[Integrations]: Kafka support for Observability #774

nidhisinghai · 2022-06-01T13:41:24Z

Hello
This enhancement request following feature:

Install and Configure JDK, Zookeeper and Kafka
Configure Kafka to generate required level of logs
Configure FluentD to recieve Kafka logs and forward to OpenSearch
Analyze various metrices available from kafka for visualization
Create visualizations in Observability.

@abasatwar @spattnaik

zishanfazilkhan · 2022-06-30T15:10:04Z

Here's a brief overview of the Kafka exploration done so far:

Prerequisite

Kafka requires jdk. We have used openjdk-11 as the base jdk environment.
Kafka also requires Zookeeper setup. Although, it is possible to run Kafka without Zookeeper, it has been suggested in many forums to use Kafka along with Zookeeper. We went ahead setting up Kafka along with Zookeeper

Kafka Logs

After setting up standalone Kafka server, we explored logs from various components of Kafka.
Kafka produces metrices for the server itself, Zookeeper, Producer and Consumer threads.
Kafka, however, doesn't provide any stats/metrices in the logs. We tried getting the logs in the default, debug and trace mode.
Nothing concrete was present in the logs which could have been modelled as analytics hence we stopped further analysis of logs.

Kafka Statistics

We researched the statistics from Kafka that needs to be monitored. These are well documented on the parent site as well as other sites.

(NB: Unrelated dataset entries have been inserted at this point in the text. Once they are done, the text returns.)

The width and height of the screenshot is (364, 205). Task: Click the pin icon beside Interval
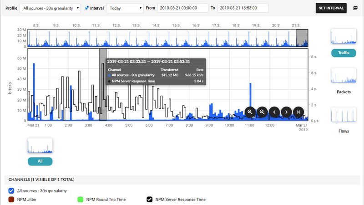click(87, 8)
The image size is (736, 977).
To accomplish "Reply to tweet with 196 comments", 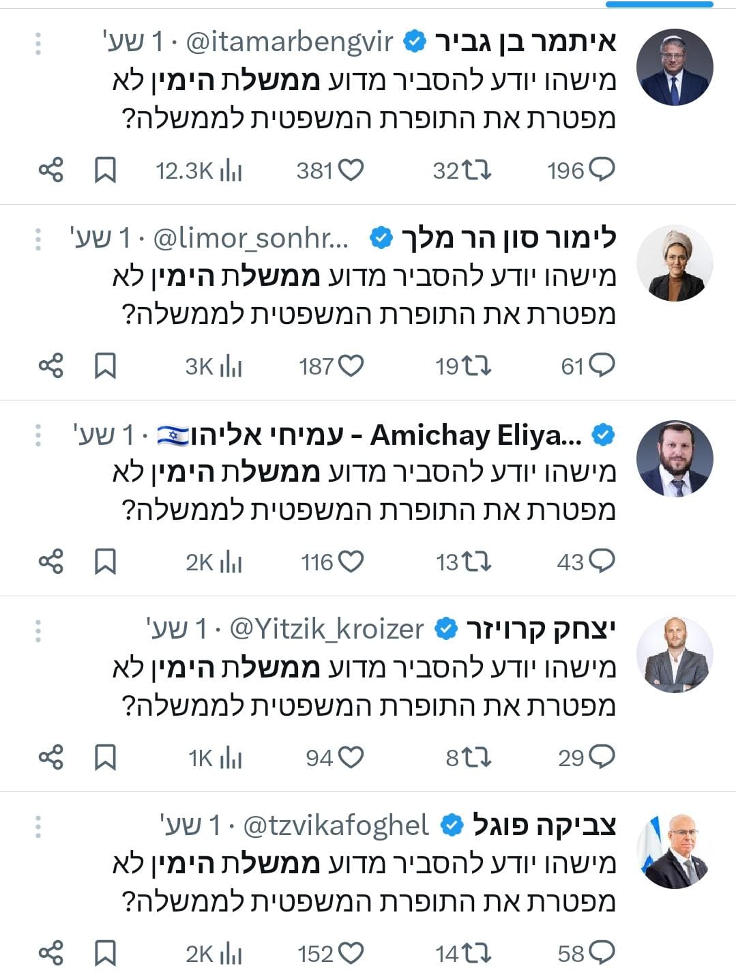I will click(602, 170).
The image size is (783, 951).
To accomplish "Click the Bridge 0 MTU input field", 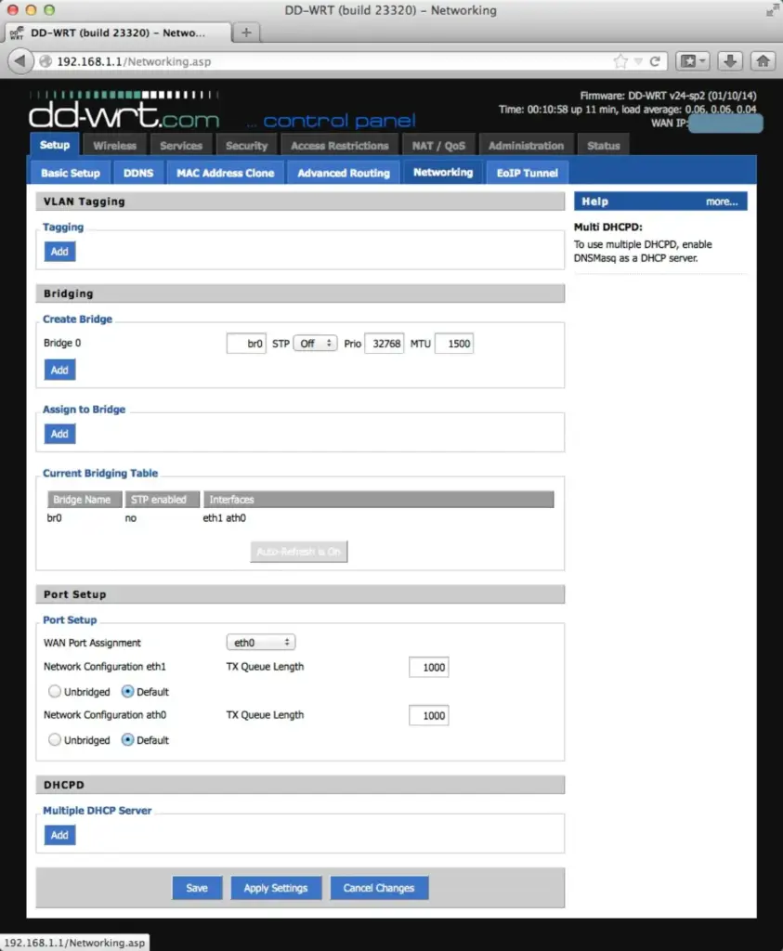I will pos(454,344).
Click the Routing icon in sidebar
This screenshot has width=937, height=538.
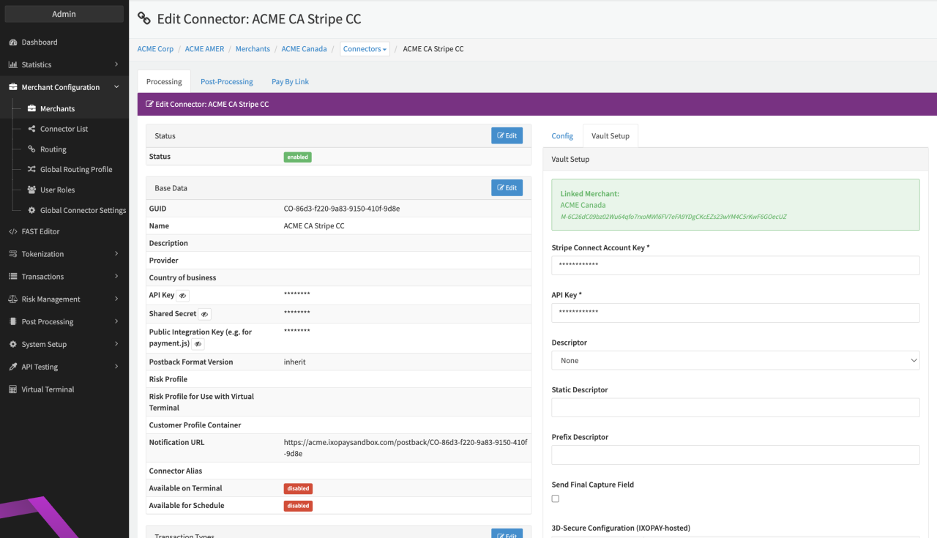(31, 149)
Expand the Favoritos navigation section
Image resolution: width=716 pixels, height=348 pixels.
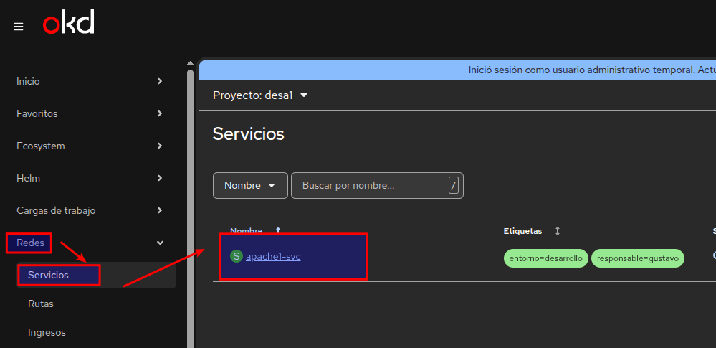(x=160, y=113)
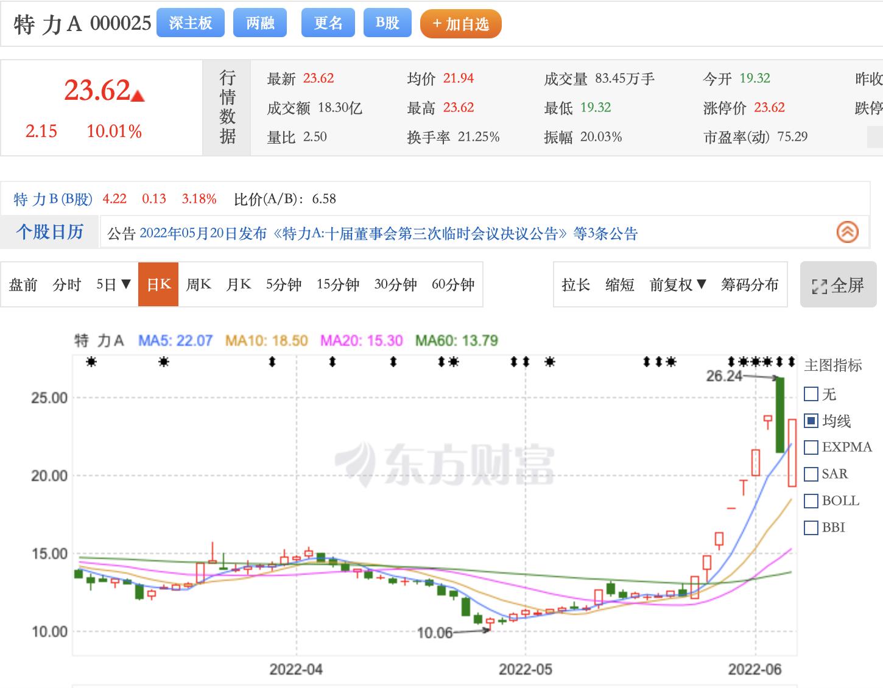Screen dimensions: 883x688
Task: Open the 前复权 adjustment dropdown
Action: pos(676,284)

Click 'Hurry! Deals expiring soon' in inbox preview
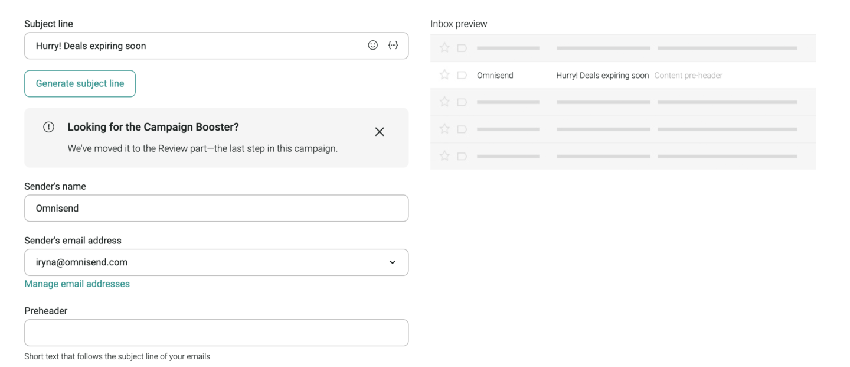point(602,75)
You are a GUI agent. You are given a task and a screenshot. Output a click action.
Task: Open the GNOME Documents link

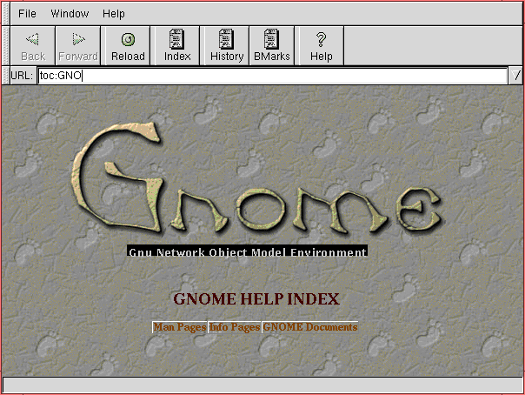pos(310,327)
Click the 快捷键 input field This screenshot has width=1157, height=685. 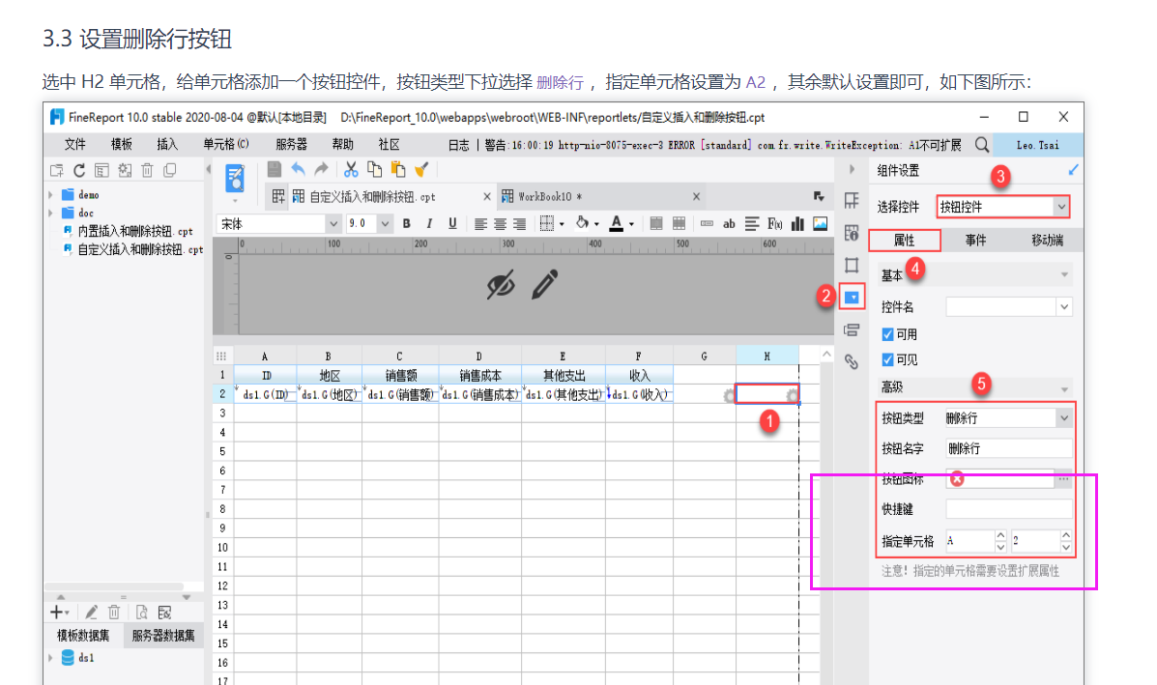(x=1008, y=508)
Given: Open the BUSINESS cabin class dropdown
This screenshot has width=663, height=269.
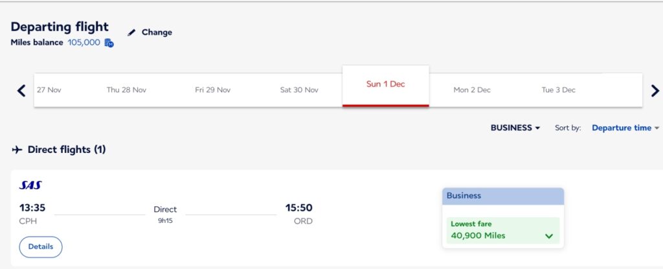Looking at the screenshot, I should click(x=515, y=128).
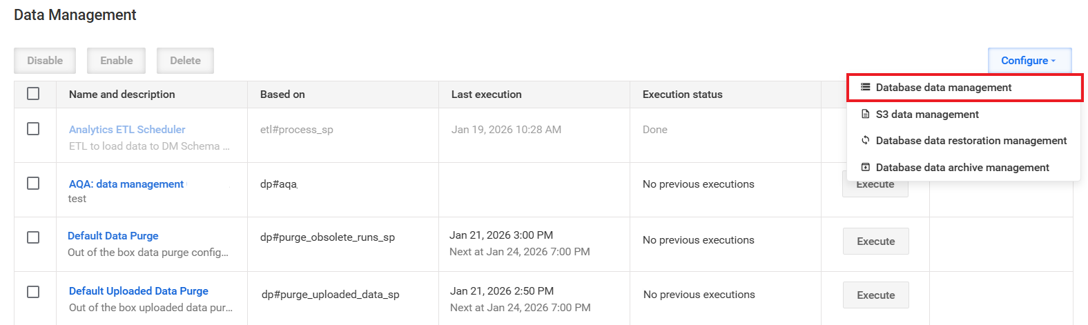Click the Enable button
This screenshot has height=325, width=1088.
pos(116,61)
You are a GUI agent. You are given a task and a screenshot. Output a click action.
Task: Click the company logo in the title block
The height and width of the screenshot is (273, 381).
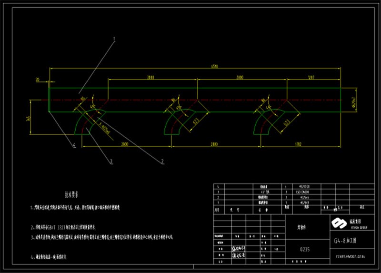pyautogui.click(x=339, y=223)
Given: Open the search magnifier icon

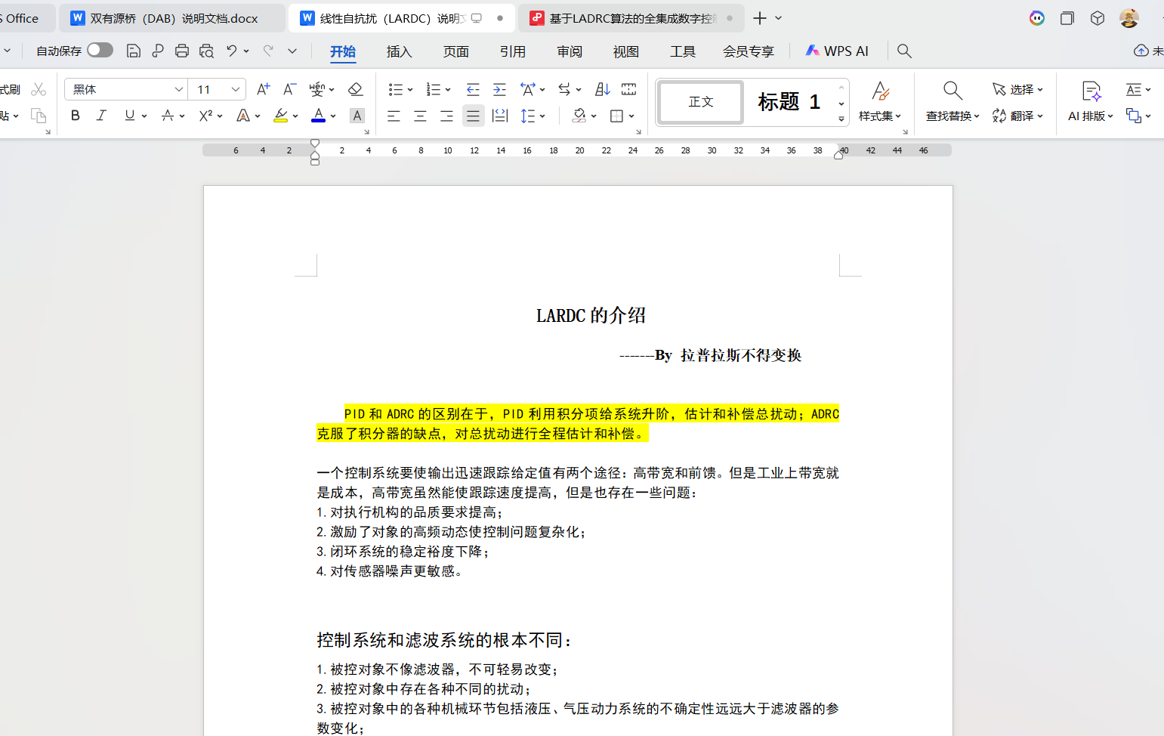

https://kafka.apache.org/documentation/#monitoring

https://www.datadoghq.com/blog/collecting-kafka-performance-metrics/
We analyzed further ways of getting statistics from Kafka and found out various ways of getting them.
These primarily fall under:
- With the help of agents (Ex. DataDog, Lenses, Confluent etc )
  
  This category mostly falls in the category of licensed tools where in an agent is configured locally and communicates to a remote server which renders it or forwards it again in the data pipeline. These are usually a combination of a tool that gathers/reads the statistics via JMX (plugins) and other services (Graphite, Graphana, DataDog etc) which process those data and render them visually.
- With the help of tools/plugins (Ex. jConsole, jmxtrans, Burrow, Prometheus etc)
  
  The second category are mostly opensource tools/plugins/libraries that fetches various metrices/stats exposed via JMX from Kafka. They give you flexibility to model the statistics in your own way.

JConsole:

JConsole is a monitoring utility shipped with JDK.
It provides a simple UI interface to connect with a JVM instance and show various statistics.

Advantage:

No configuration required and UI based operation.

Disadvantage:

No programming interface via API's which could be used to fetch metrices/statistics.
Manual operation.
Metrices/Statistics could be saved however that is also a manual operation.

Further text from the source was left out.